Preparation of a three-dimensional interpenetrating network of TiO2nanowires for large-area flexible dye-sensitized solar cells

Abstract

Platinum (Pt) and single-wall carbon nanotubes (SWCNTs) were sprayed onto Titanium (Ti) mesh to form a Pt–SWCNT/Ti counter electrode using a vacuum thermal decomposition method at a low temperature. A three-dimensional interpenetrating network of TiO₂ nanowires (3-D IPN TNWs) was successfully prepared on Ti foil through a facile hydrothermal approach. A TiO₂ colloid was coated on the 3-D IPN TNWs to form a large-area flexible anode using a doctor-scraping technique. The influences of the concentration of NaOH on the growth of 3-D IPN TNWs and on the photovoltaic performances of dye-sensitized solar cells (DSSCs) were investigated.

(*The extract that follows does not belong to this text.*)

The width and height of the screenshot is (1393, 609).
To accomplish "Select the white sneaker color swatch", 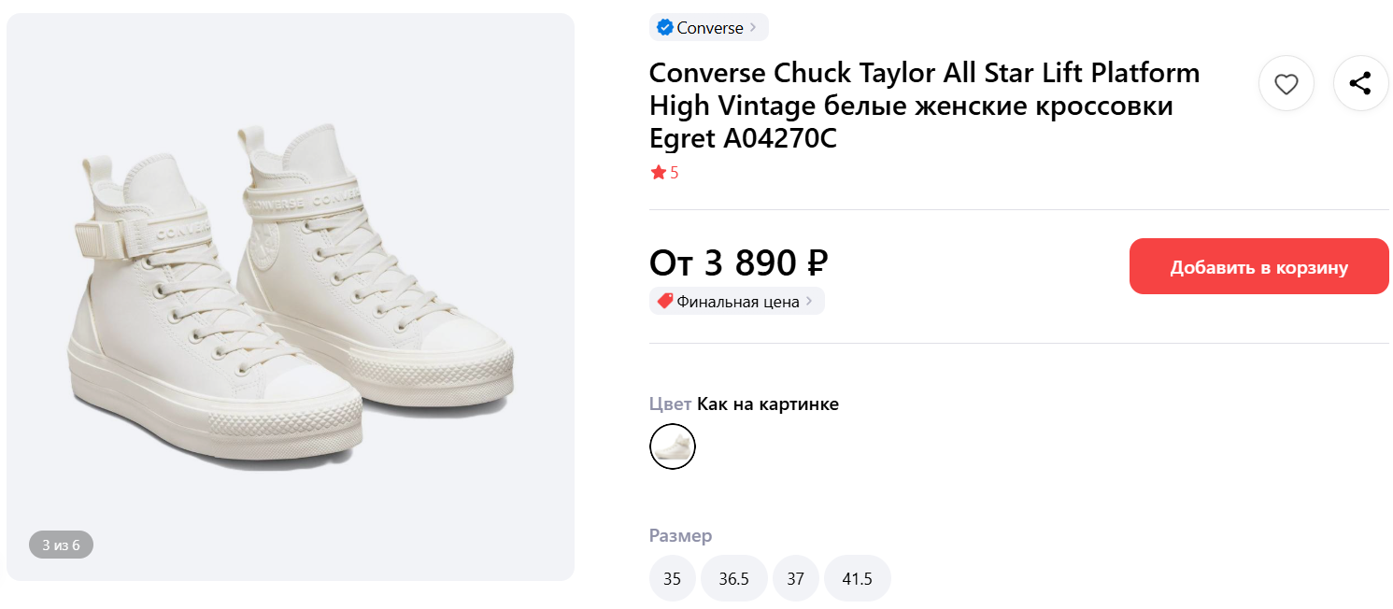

Under an optimized condition, the power conversion efficiency of a large-area (100 cm²) flexible DSSC reached 6.43%, with a short-circuit current density of 6.83 mA cm⁻², an open circuit voltage of 0.724 V, and a fill factor of 0.715. Under irradiation with a natural light intensity of 55 mW cm⁻² outdoors, the efficiency of power conversion was increased by 10.29% compared with the flexible DSSC without 3-D IPN TNWs.